Em 3 de setembro, minha sis Renata Falzoni será agraciada com a medalha José de Anchieta por sua luta para transformar a bike em meio de transporte.

Os Falzoni são uma gente extremamente inteligente e inquieta e nenhum jamais possuiu qualquer traço de mediocridade. Mas Renata tanto fez que conseguiu tornar-se uma excêntrica mesmo dentro desse núcleo familiar bastante incomum.

Mãe da Tati, 29, e avó da Giulia, 7, e do Caio, cinco meses, quem a conhece de suas transmissões pela ESPN (feitas com câmeras que ela mesmo adapta para usar no capacete), logo percebe nela uma coisa assim meio Vivienne Westwood de ser. Mas eu, que convivi com a Renata como vizinha na infância do Jardim Paulista, posso garantir que seu interesse não está em qualquer movimento de vanguarda.

E que apesar do ar andrógino que cultiva, Renata sempre foi uma heterossexual convicta. Pior. Sempre sofreu de amores por homens que eu considero nada menos do que repugnantes (algo me diz que este comentário vai me meter em apuros).

Renata vira e mexe dá as caras na minha casa às sete e meia da matina, lépida e falante, puxando meia dúzia de cães sem raça definida na coleira, que lembram um pouco um seu namorado inglês que já passou desta para melhor. Invariavelmente, ela me obriga a levantar da cama e ir atrás de sua cabeleira "fogo selvagem" para onde for, o que faço em estado de quase narcolepsia, mas não sem me perguntar quando é que a ficha vai cair de que dona madame Falzoni está prestes a completar 57 anos e que a maioria das senhoras de meia idade não anda por aí escalando o Aconcágua de bicicleta nem se digladiando para fazer a bike tomar o lugar do automóvel.

Há algo de heroico na sua militância. Pela persistência, pelo pioneirismo, mas, sobretudo, pela intransigência no compromisso conservacionista que assumiu desde o primeiro dia.

Isso não quer dizer que eu concorde com ela. A bicicleta deveria se apresentar como alternativa para quem não tem dinheiro, deveria ser a solução para despoluir, deveria ajudar a descongestionar o trânsito, mas, no caso de São Paulo, presta-se apenas a paliativos.

A fim de se proteger de um "inimigo" invisível, mauricinhos se juntam
para pedalar à noite e atravancam os faróis como se fossem donos do mundo. Outra noite, na frente de um restaurante japa, tive de ouvir de um ciclista desses: "Vai acabar essa moleza! Cigarro e bebida têm os dias contados!" Pensei comigo: "E você vai cair daí e quebrar todos os dentes, seu nazista".

A Renata que me desculpe, mas a visão, nos fins de semana, daquela faixa da direita segregada por cones para uso exclusivo do ciclista não faz exatamente engrandecer a alma. A bicicleta a beira-mar ou na cidade do interior ganha outro sentido, mas em São Paulo ela não cabe com naturalidade. É preciso montar uma operação de guerra para acolhê-la e o ônus para a prefeitura é grande. Falzoni sabe disso tudo. Mas continua irredutível em seu cicloativismo, convicta de que, a longo prazo, a bicicleta é a melhor saída.

É uma postura nobre e, no fim das contas, eu sou uma mulher pequena e mesquinha. Digo mais: excluindo seu gosto para homens, queria ser metade da rapariga que a Renata é.

_O que fazer_
Transcreva o trecho do texto sobre Renata Falzoni que começa em "Em 3 de setembro, minha" e termina em "familiar bastante incomum.", sem alterar nada.

_Material fornecido_
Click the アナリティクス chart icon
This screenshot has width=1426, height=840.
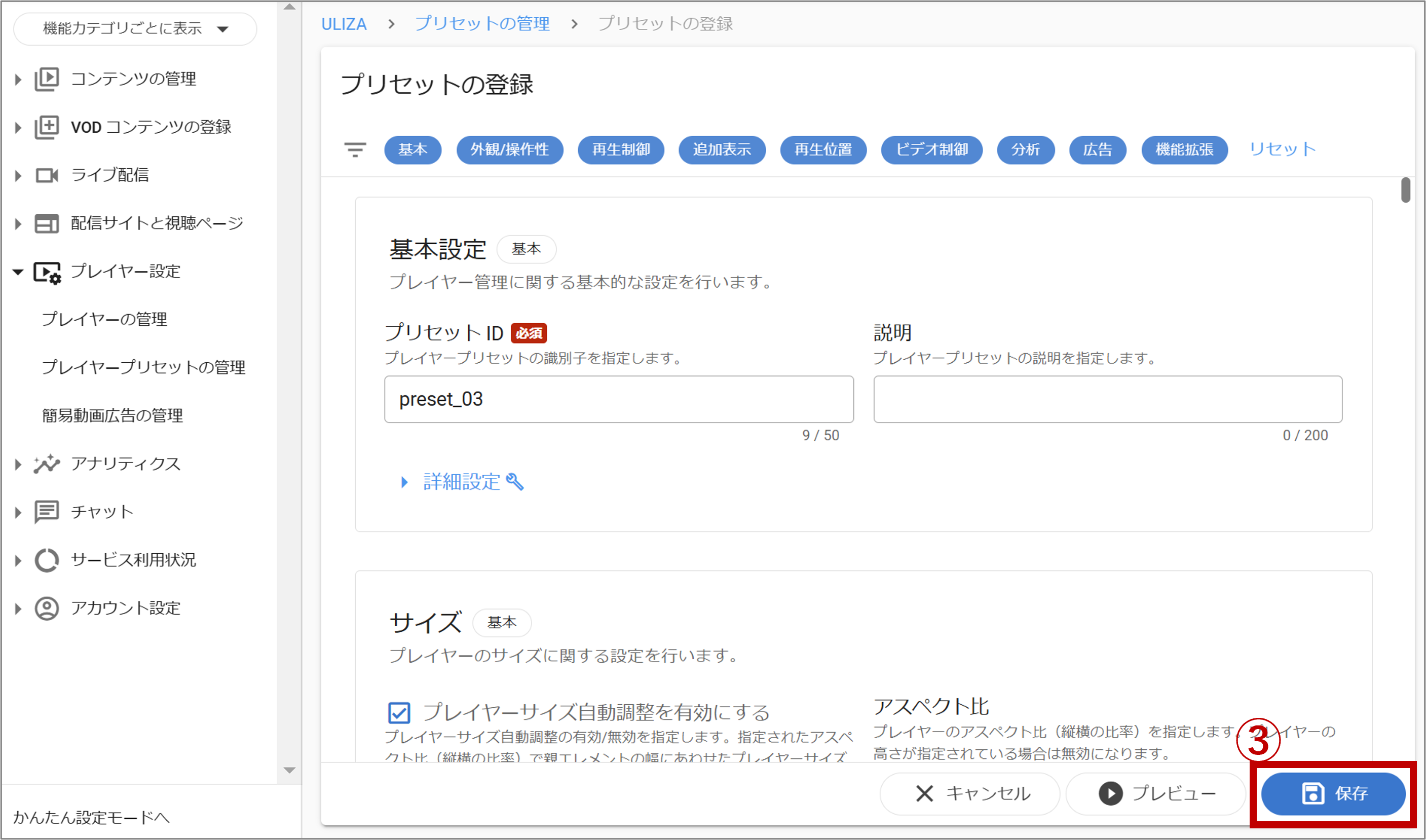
* * *
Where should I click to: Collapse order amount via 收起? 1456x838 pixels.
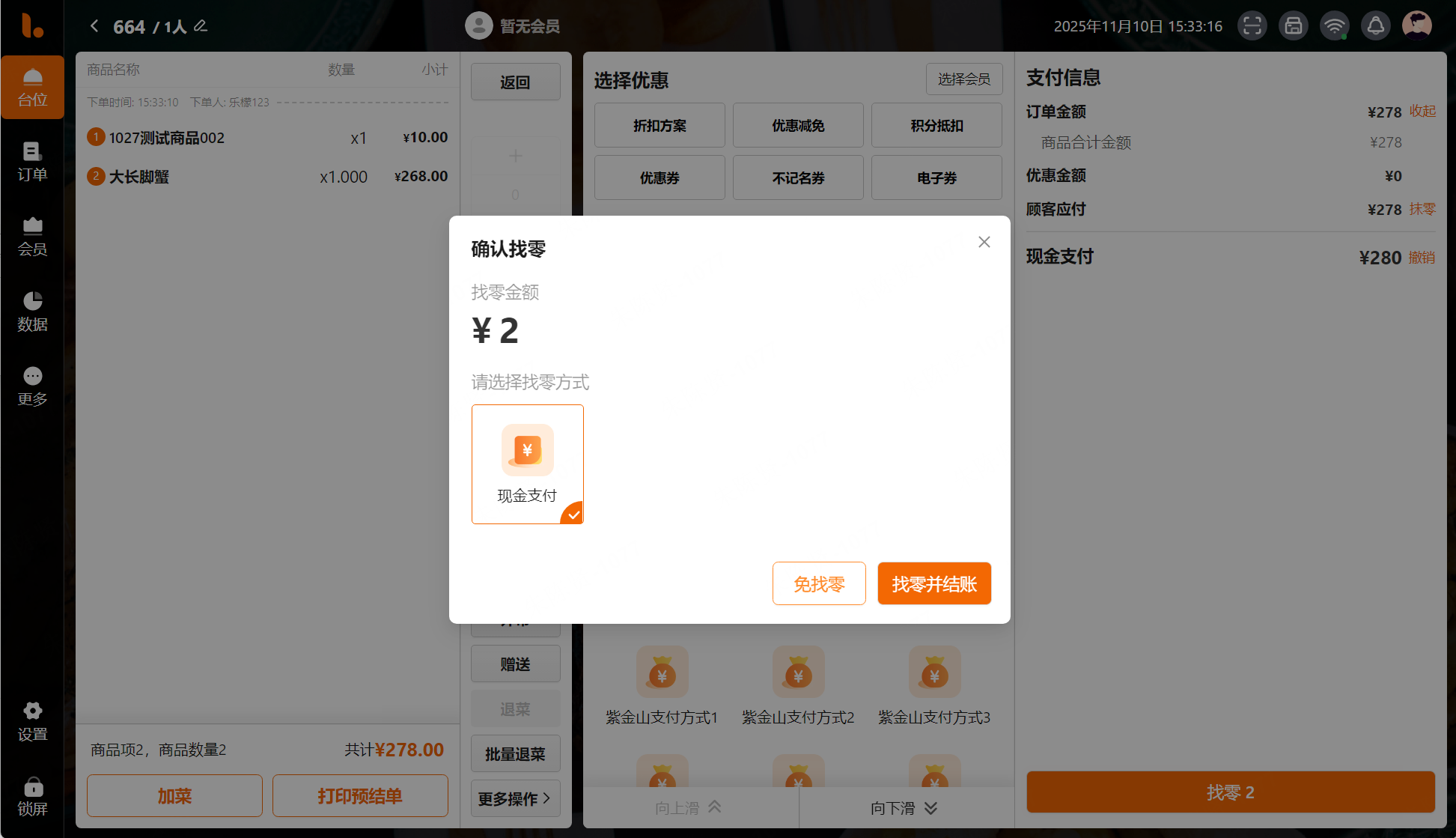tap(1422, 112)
...
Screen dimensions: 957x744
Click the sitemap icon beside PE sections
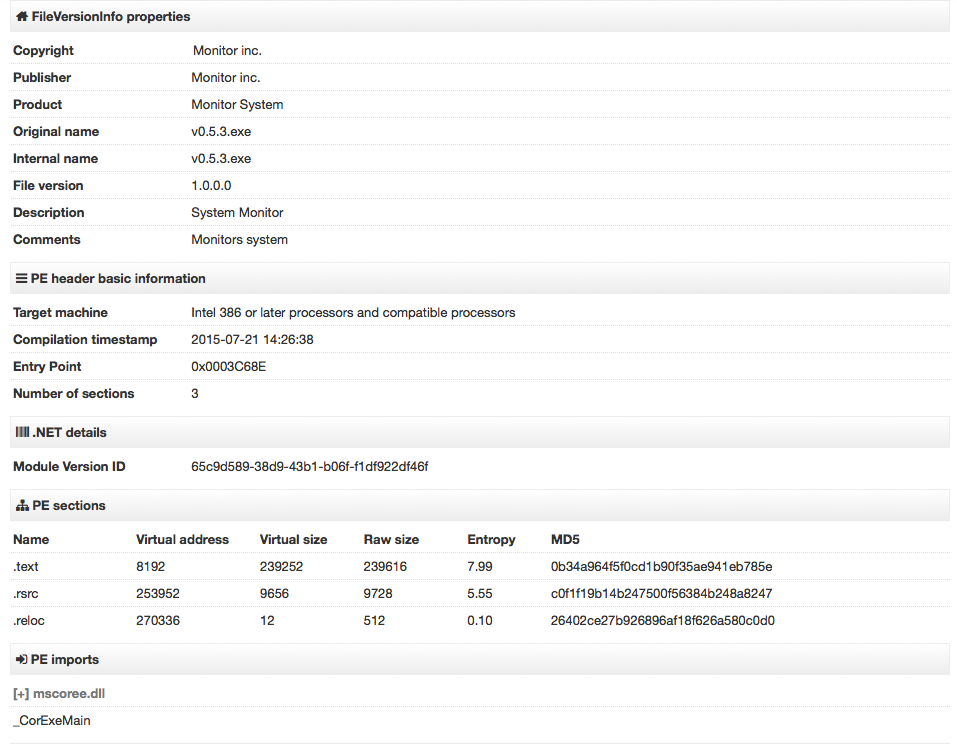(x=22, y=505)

_A resposta_
Em 3 de setembro, minha sis Renata Falzoni será agraciada com a medalha José de Anchieta por sua luta para transformar a bike em meio de transporte.

Os Falzoni são uma gente extremamente inteligente e inquieta e nenhum jamais possuiu qualquer traço de mediocridade. Mas Renata tanto fez que conseguiu tornar-se uma excêntrica mesmo dentro desse núcleo familiar bastante incomum.